INews understands that after the GECOM Chair makes these key decisions on Friday she will then communicate same to the various commissioners via email. The gazetted order could be issued soon after; possibly this weekend.
Since the General and Regional Elections were held close to six weeks ago, a winner is yet to be announced. The majority of observers who scrutinised the tabulation process for District Four have pronounced it to have not been credible.
GECOM itself had come in for much of the criticisms, with repeated attempts being made by Region Four Returning Officer Clairmont Mingo to subvert the process going unchecked by the Chairwoman.
Despite Chairperson Justice Claudette Singh promising that she would facilitate a recount of the votes, attempts to have the recount done at the Arthur Chung Conference Centre never took off because of delays, more controversy and ultimately, a member of the coalition party securing an injunction from High Court Judge Franklyn Holder against the exercise.

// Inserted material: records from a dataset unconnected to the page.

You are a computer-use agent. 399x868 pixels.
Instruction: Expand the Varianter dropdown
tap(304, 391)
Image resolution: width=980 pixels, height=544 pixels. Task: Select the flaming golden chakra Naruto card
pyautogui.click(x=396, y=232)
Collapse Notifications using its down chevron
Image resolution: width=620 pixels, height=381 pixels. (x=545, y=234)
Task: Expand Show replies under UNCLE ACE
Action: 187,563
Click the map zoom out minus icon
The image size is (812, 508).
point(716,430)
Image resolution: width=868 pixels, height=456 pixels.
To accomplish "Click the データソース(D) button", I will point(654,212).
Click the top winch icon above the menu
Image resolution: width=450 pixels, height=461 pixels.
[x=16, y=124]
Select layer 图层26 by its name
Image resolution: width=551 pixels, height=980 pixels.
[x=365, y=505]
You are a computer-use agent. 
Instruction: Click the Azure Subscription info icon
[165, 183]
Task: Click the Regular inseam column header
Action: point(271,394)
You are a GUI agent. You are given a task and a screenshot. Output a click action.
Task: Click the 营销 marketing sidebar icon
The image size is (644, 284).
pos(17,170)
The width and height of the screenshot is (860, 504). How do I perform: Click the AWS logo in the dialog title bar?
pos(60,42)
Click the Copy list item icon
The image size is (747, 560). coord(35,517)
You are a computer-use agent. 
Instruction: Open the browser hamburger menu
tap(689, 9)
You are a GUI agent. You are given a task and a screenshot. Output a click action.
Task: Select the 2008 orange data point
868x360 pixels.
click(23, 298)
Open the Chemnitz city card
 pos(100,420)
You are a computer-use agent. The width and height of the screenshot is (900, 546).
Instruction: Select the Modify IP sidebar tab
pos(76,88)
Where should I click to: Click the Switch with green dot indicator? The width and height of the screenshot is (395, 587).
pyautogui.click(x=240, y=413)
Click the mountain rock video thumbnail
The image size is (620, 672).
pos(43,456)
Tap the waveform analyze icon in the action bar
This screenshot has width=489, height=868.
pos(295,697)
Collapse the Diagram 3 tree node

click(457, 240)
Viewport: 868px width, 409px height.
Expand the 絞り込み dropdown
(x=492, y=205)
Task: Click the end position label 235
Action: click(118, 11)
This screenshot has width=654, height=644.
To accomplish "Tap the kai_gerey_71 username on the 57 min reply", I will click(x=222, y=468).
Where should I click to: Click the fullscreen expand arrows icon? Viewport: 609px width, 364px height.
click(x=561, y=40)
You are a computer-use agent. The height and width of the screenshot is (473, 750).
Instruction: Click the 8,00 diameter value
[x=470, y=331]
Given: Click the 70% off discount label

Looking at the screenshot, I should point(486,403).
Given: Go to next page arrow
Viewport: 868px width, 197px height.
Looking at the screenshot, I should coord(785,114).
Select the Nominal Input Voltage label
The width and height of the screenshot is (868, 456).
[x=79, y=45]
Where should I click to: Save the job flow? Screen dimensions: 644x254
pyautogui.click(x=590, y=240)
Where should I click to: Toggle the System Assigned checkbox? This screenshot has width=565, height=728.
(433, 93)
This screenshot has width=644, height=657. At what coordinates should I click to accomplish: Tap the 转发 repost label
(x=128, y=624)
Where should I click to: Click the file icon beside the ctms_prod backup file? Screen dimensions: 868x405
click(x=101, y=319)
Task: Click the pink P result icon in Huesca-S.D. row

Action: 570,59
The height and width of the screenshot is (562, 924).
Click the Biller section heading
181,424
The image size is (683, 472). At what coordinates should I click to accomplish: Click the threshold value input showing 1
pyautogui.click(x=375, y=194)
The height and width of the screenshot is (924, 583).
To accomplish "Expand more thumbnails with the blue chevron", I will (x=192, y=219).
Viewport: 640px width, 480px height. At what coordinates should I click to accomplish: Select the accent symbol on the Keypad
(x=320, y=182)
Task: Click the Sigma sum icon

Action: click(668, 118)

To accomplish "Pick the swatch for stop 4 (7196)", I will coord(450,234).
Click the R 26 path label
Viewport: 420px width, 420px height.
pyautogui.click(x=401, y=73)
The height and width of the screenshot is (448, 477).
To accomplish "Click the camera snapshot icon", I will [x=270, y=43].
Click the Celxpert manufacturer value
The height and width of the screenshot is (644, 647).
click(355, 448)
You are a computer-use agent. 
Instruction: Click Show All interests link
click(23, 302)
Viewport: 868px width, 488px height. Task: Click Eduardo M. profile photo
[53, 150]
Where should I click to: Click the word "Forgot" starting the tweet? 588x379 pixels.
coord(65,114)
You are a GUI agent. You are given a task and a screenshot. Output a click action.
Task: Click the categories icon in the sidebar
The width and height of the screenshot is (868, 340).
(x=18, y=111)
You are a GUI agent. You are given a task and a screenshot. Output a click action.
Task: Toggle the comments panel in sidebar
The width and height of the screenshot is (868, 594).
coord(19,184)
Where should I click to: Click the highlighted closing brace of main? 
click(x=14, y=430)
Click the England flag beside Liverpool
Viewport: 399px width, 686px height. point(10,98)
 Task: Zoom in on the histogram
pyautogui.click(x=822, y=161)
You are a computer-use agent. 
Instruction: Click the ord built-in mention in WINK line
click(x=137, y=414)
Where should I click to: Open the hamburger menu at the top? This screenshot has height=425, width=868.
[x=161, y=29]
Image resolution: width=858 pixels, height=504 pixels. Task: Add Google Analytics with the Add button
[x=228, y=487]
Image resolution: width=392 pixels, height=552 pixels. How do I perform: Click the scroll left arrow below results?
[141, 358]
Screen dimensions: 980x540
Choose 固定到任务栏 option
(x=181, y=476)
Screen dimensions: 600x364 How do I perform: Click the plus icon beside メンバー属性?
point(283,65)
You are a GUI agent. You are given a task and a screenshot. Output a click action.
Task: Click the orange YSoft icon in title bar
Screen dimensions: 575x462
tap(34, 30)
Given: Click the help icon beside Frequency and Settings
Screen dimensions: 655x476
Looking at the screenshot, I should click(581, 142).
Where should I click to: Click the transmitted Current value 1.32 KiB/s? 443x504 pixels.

The injunction was then thrown out by the Full Court and the Appeal Court upheld this decision, leaving the way clear for GECOM to conduct its recount and finally determine a winner of the elections.
But when given a chance to draft a proposed plan for the recount, Lowenfield drafted one that said the recount would last 156 days.
After a firestorm of criticism, Lowenfield was ordered to return to the drawing board and revise his proposal taking into account the plan provided by PPP Commissioners.